Fig. 1. Monomerization of dimeric miRFPs.

a Dimerization interface in RpBphP2-derived iRFPs. The residues substituted based on alignment with RpBphP1-derived miRFPs are in yellow. The BV chromophore is in blue. The model is based on RpBphP2-PAS-GAF structure (PDB ID: 4R6L). b Alignment of C-termini from parental BphPs, i.e. RpBphP1, RpBphP2 and RpBphP6, monomeric RpBphP1-derived miRFPs, and monomerized iRFPs of RpBphP2 and RpBphP6 origins. The substituted residues are marked in yellow. c Fusions of miRFP713 (representative monomerized iRFP derived from RpBphP2) and miRFP670–2 (representative monomerized iRFP derived from RpBphP6) labeling actin (LifeAct) and tubulin in live HeLa cells.
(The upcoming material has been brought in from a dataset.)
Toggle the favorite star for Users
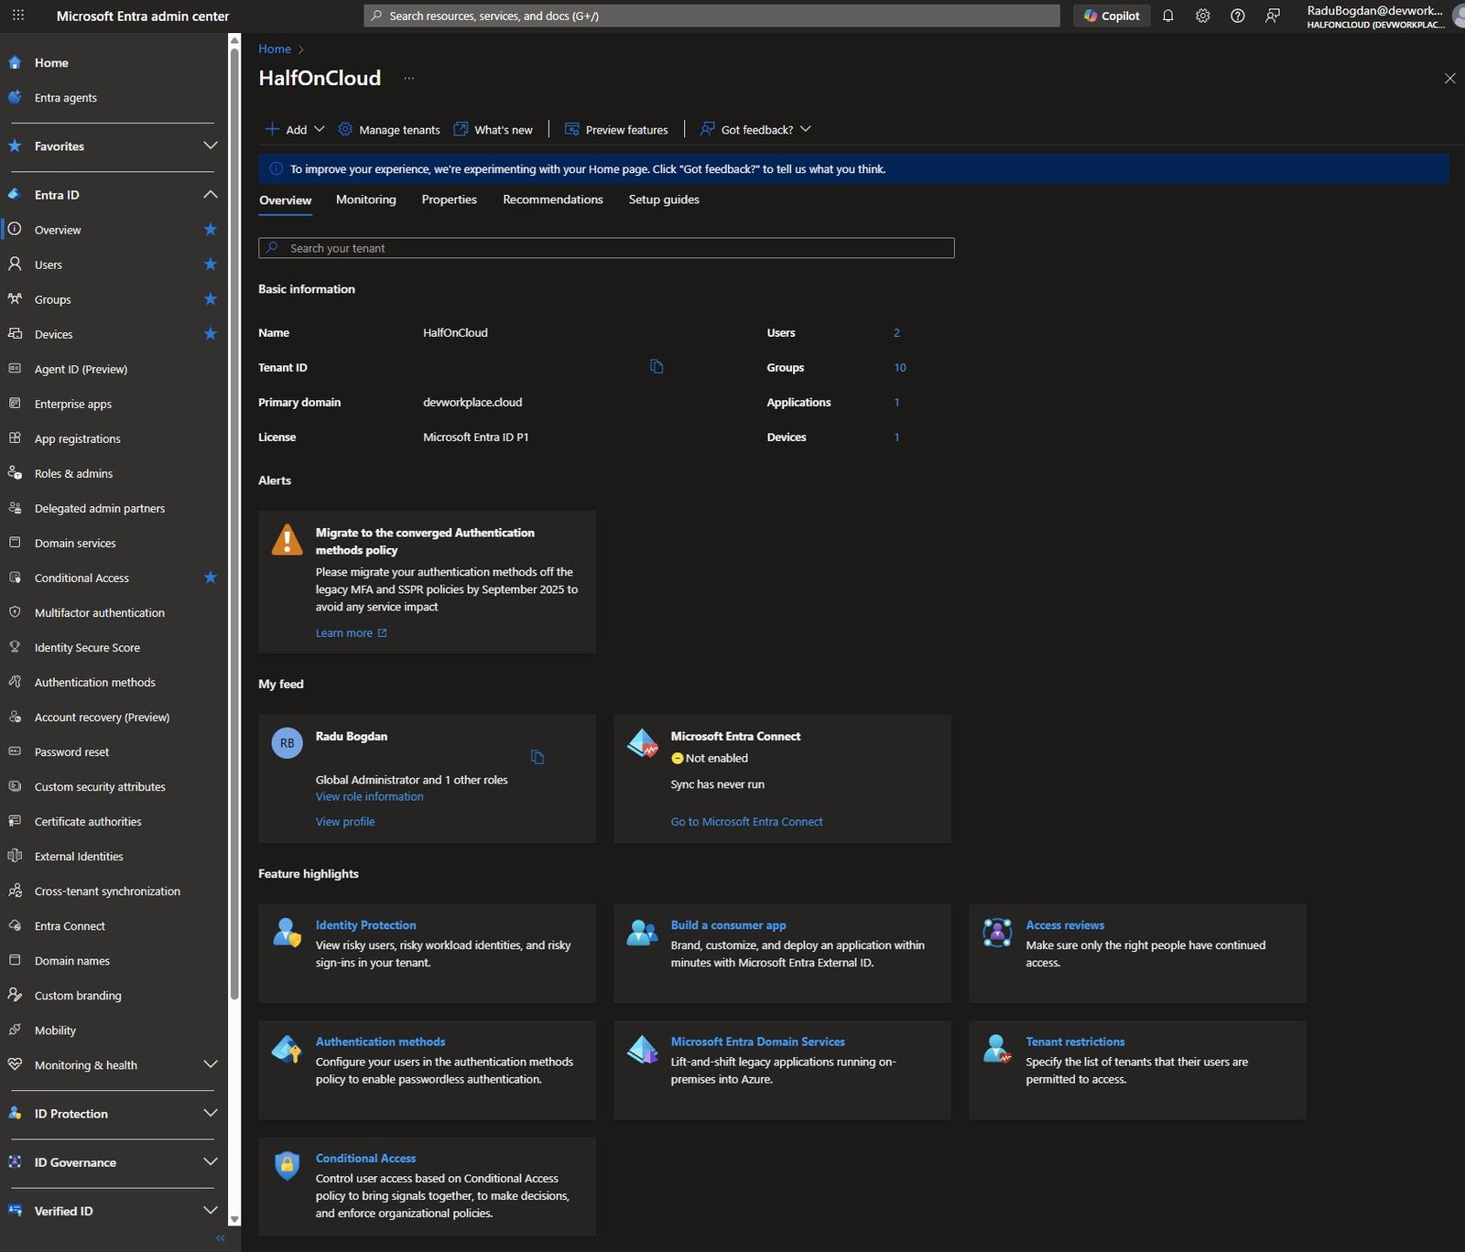Screen dimensions: 1465x1252 tap(210, 264)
Scale bar, 10 µm. d Brightness of monomerized iRFPs in comparison with dimeric iRFPs and previously reported monomeric NIR FPs. Columns are highlighted according to the origin of NIR FPs (RpBphP2-derived FPs in red, RpBphP6-derived in green and RpBphP1-derived in cyan) and their oligomeric state (dimeric are dashed, monomeric are plain). Error bars are double s.e.m. (n = 3; transfection experiments).